The negligent and grossly negligent acts alleged in the complaints include failing to use appropriate comparable properties, using unsupported adjustments to value or failing to incorporate appropriate adjustments, incomplete research and relying on inaccurate property descriptions. The appraisers are also alleged to have made negligent misrepresentations in the appraisal reports about the value of the property and the procedures used to derive value. Although the complaints do not assert fraud, they allege that the violations of professional standards are such that the “appraiser was most likely intentionally and knowingly trying to support an inflated value.”

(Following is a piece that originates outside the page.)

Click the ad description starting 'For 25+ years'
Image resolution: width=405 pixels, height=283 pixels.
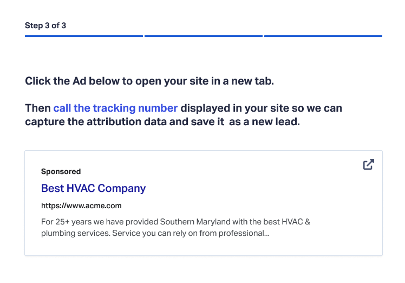point(175,227)
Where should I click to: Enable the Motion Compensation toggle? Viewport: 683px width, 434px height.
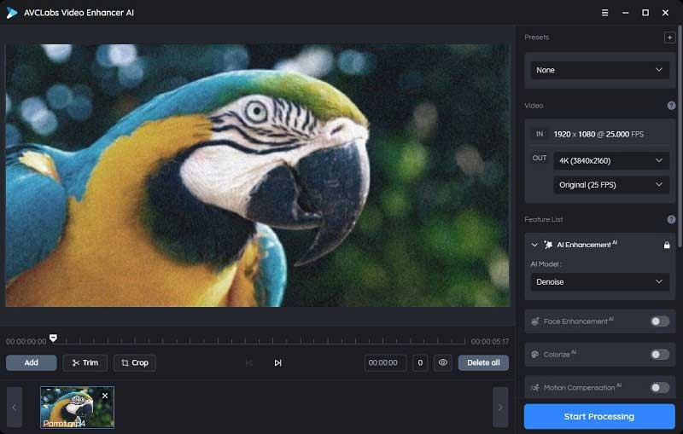coord(659,387)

Other cases have been brought against appraisers by the FDIC and other lenders or trustees who have suffered similar damages. Although many of them have survived motions to dismiss, the far more interesting issues pertain to damages, which likely could only be established or rebutted by expert evidence. Assuming a violation of professional standards could be established through an expert appraiser, the plaintiff would need to show that the breach of the appraisal standards was the proximate cause of the damage.

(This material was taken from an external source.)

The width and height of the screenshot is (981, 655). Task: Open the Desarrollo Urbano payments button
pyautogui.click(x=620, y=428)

But the loss of collateral value could have been caused by other things, including macroeconomic conditions (the deep recession and the home mortgage crisis), which caused home values in many locations to decline during 2007 and 2008. If the entire neighborhood deteriorated over the next year or two because many other homeowners defaulted on their mortgages, then only a very sophisticated economic analysis could isolate the damage caused by the alleged inflated appraisal. The Trustee would also need to account for the passage of time between the appraisal and the eventual foreclosure, which may have included the time it took the trustee to trace the assignment of the collateral through a chain of successive owners.

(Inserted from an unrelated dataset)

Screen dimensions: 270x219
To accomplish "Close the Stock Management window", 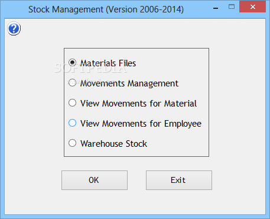I will click(x=252, y=7).
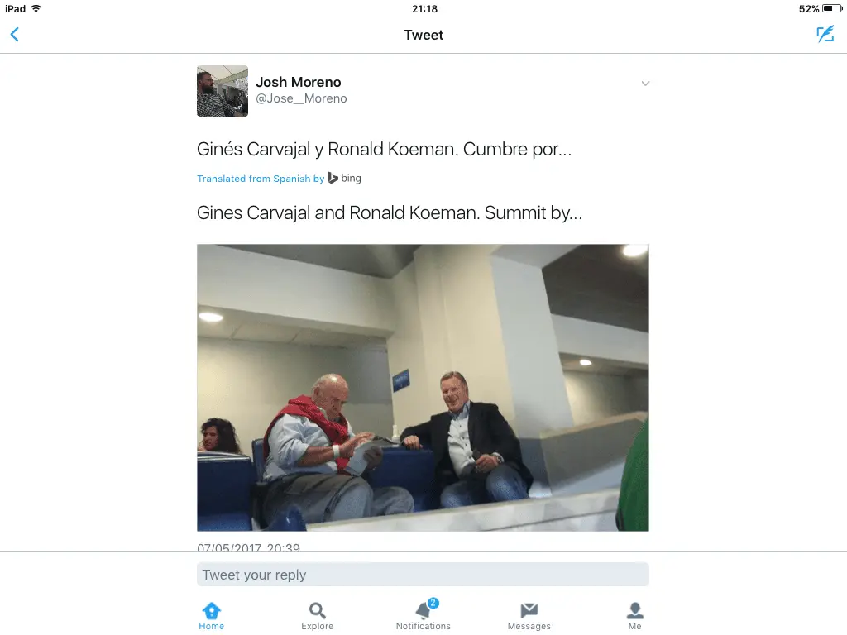The height and width of the screenshot is (635, 847).
Task: Click Translated from Spanish by link
Action: [261, 179]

The defendant appraisers will also likely dispute whether the actions of the Trustee to mitigate its damages were commercially reasonable. The complaints do not reveal whether the Trustee tried to recover the deficiency from the borrowers or, if it did not, why not. The defendants would also seek to blame the Trustee for some portion of the loss. The parties may need expert testimony to show that the Trustee’s conduct comported (or was inconsistent) with collateral protection practices. Still another issue would be the extent to which the condition of the property changed over time; a borrower whose home was “underwater” would have little incentive to maintain it. The complaints provide no details on the timing of the foreclosure or the condition of the properties at that time.
At this early point, it is not clear whether these lawsuits will ever progress to the point where the court rules on any of these causation and proof issues. However, it is clear that the effects of the great recession and the home mortgage crisis continue to be felt almost a decade later.